Quality Safeguards Built Into the System

To prevent undertreatment, capitation contracts typically tie a portion of payment to measurable quality standards. California’s Medi-Cal program offers a clear example. The state withholds a percentage of capitation payments from managed care plans (0.5 percent in 2024, rising to 1.0 percent in 2025 and 2026) and returns it only if the plan meets performance benchmarks.

The measures span a wide range of care:

  • Chronic disease management: controlling high blood pressure, monitoring blood sugar in patients with diabetes
  • Maternal health: timely prenatal care and postpartum follow-up
  • Pediatric care: well-child visits, childhood immunizations, adolescent immunizations
  • Patient experience: surveys measuring whether patients can get care quickly and access the care they need

Plans earn points for both hitting national benchmark thresholds and for improving over their own prior performance. In California, a plan needs at least 65 to 85 points out of 100 (depending on the year) to get its full withheld payment back. These benchmarks are set using nationally recognized standards from the National Committee for Quality Assurance, making it harder for plans to coast on low performance.

Financial Protections for Providers

Taking on a fixed payment for patients who might need expensive care is inherently risky. A single patient requiring major surgery or a prolonged hospital stay could wipe out the capitation revenue for dozens of other patients. Federal regulations require specific protections when that risk becomes substantial.

If a capitation arrangement puts a physician or physician group at significant financial risk for services they don’t provide themselves (like specialist referrals or hospitalizations), the organization must ensure those providers have stop-loss insurance. This coverage must pay at least 90 percent of referral service costs that exceed 25 percent of the provider’s potential payments. For per-patient stop-loss protection, the deductible varies based on the size of the provider’s patient panel, with specific tables set by federal regulation.

These protections exist to keep capitation from becoming a financial trap. A small primary care practice shouldn’t face bankruptcy because one patient develops cancer. Stop-loss insurance caps the downside, allowing providers to benefit from efficient care delivery without gambling their livelihood on statistical bad luck.
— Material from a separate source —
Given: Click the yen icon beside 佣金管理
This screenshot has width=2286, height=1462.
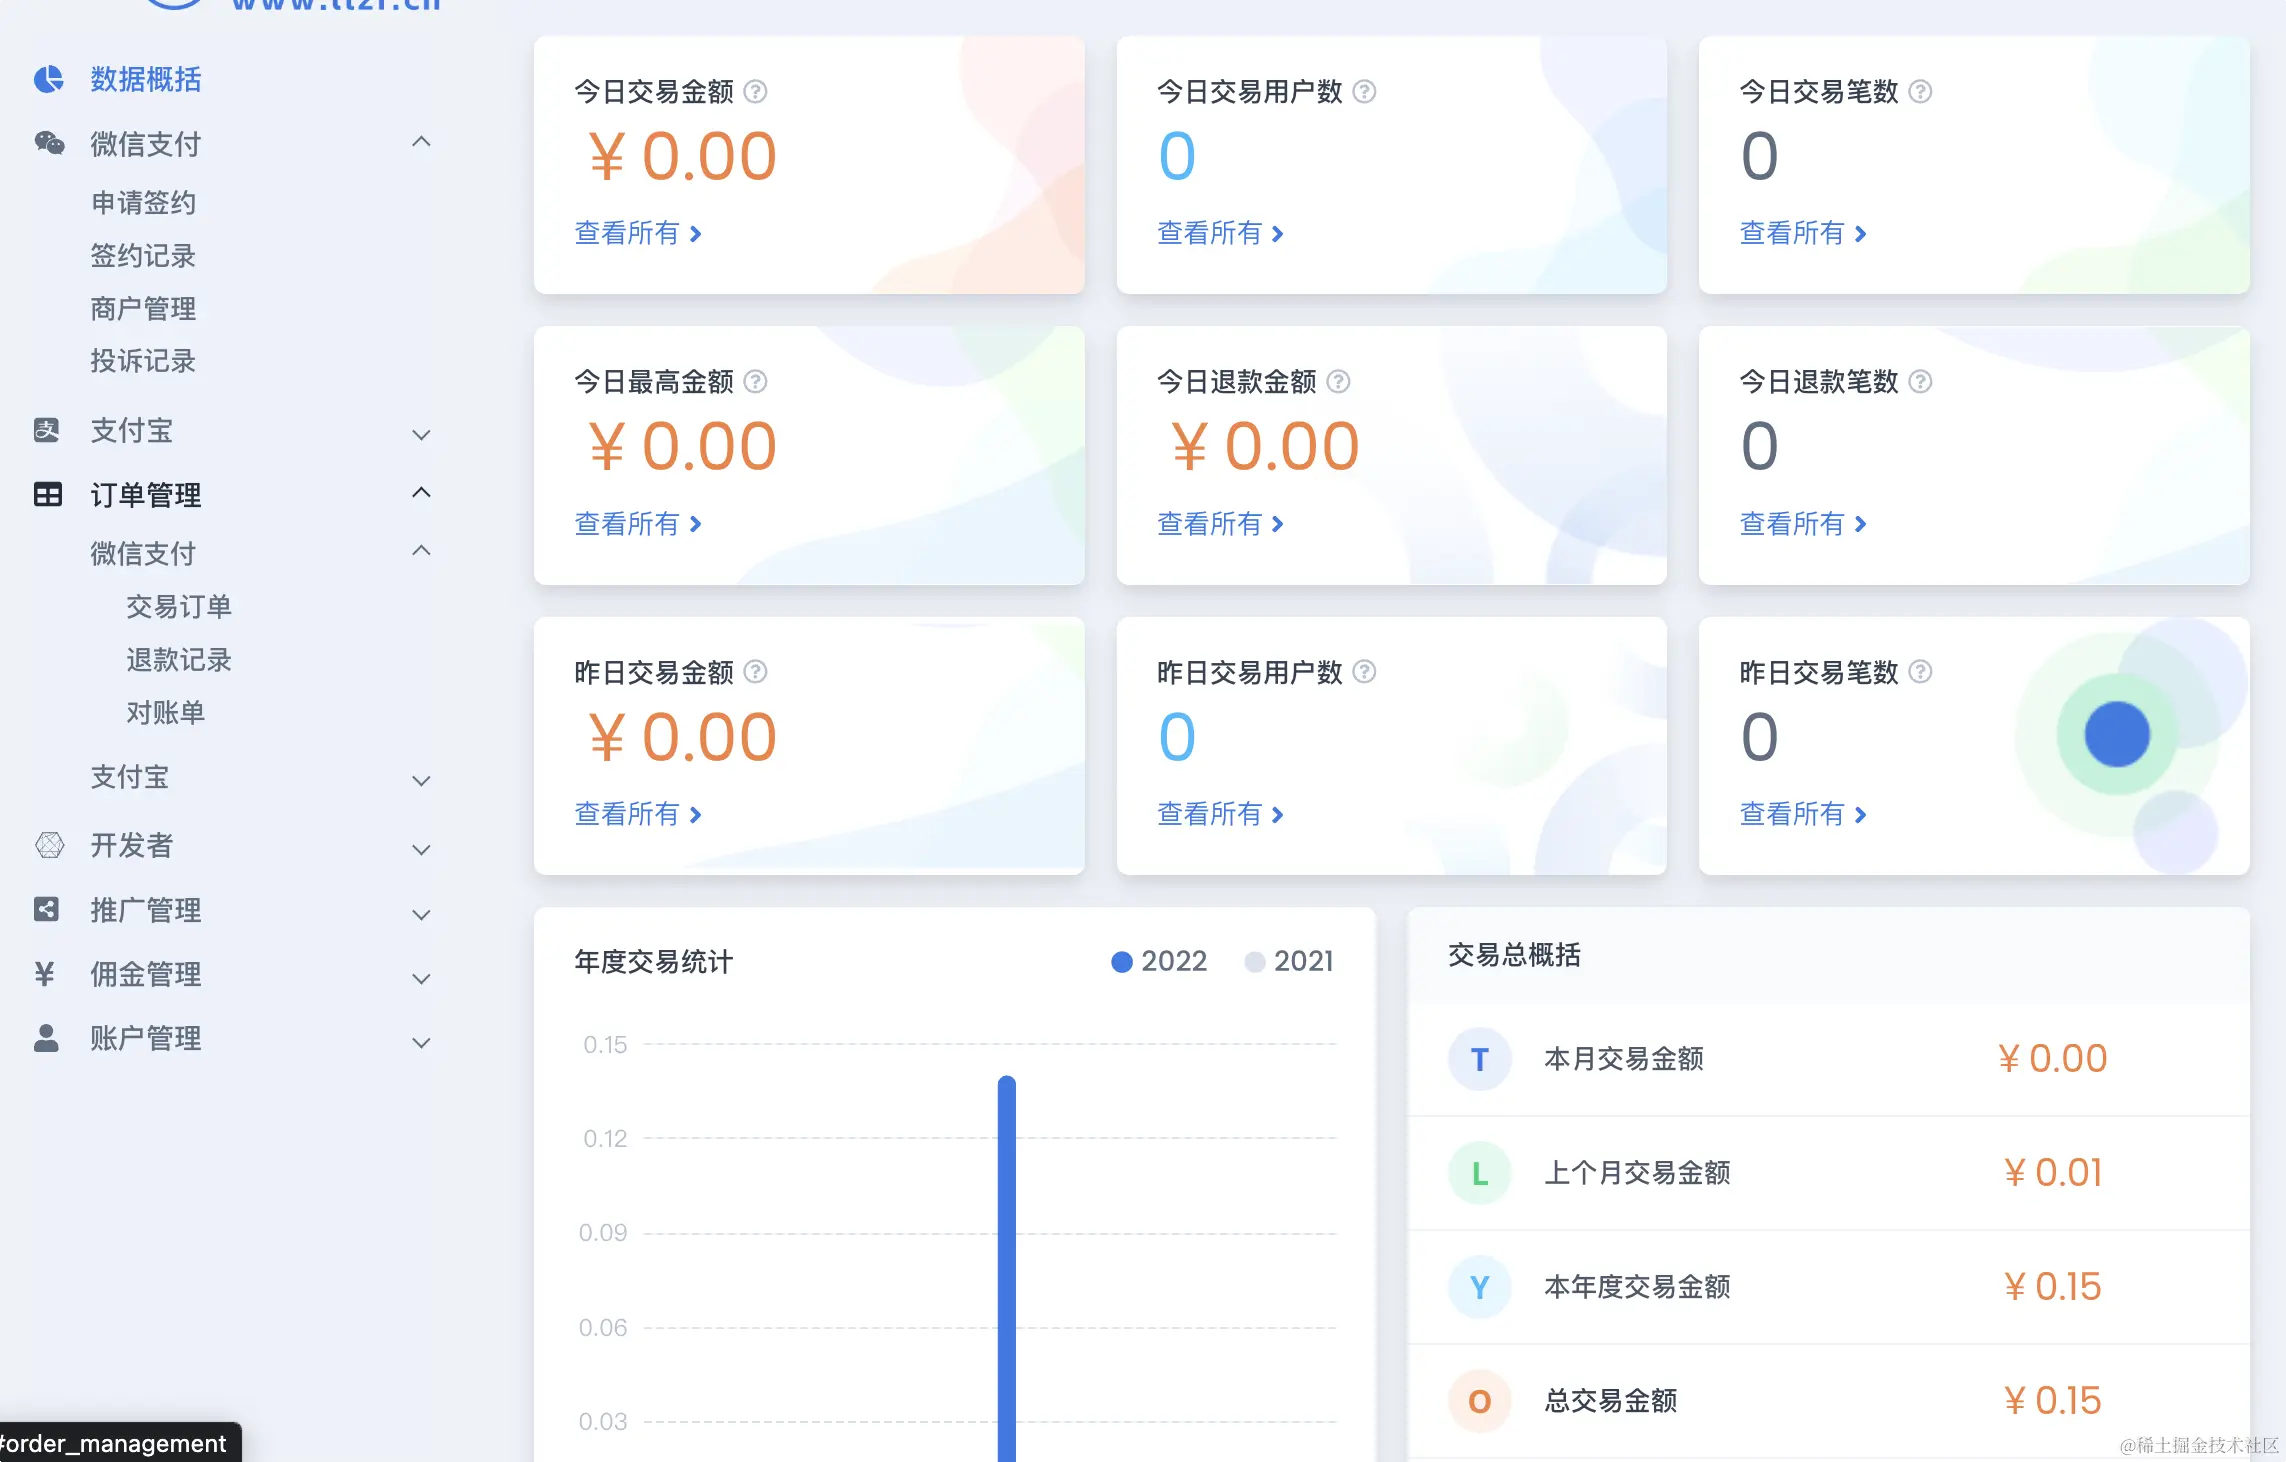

Where Capitation Is Used Today

The most prominent use of capitation in the U.S. is Medicare Advantage. Medicare pays private insurance plans a monthly capitation rate for each enrolled beneficiary, and those plans then take responsibility for delivering all covered healthcare services. More than half of all Medicare beneficiaries are now enrolled in Medicare Advantage plans, making capitation a central feature of how seniors receive healthcare in America.

State Medicaid programs also rely heavily on capitation. Most states contract with managed care organizations, paying them a fixed monthly rate per enrollee to coordinate and deliver care for low-income populations. CMS Innovation Center models continue to test variations of capitation and pre-payment, using risk scores to tailor payments to patient complexity.

For patients, capitation is largely invisible. You don’t typically know whether your doctor is paid per visit or per month. But the payment model quietly shapes the kind of care you receive: how many tests are ordered, how aggressively preventive care is pursued, and how your provider thinks about your health over time rather than visit by visit.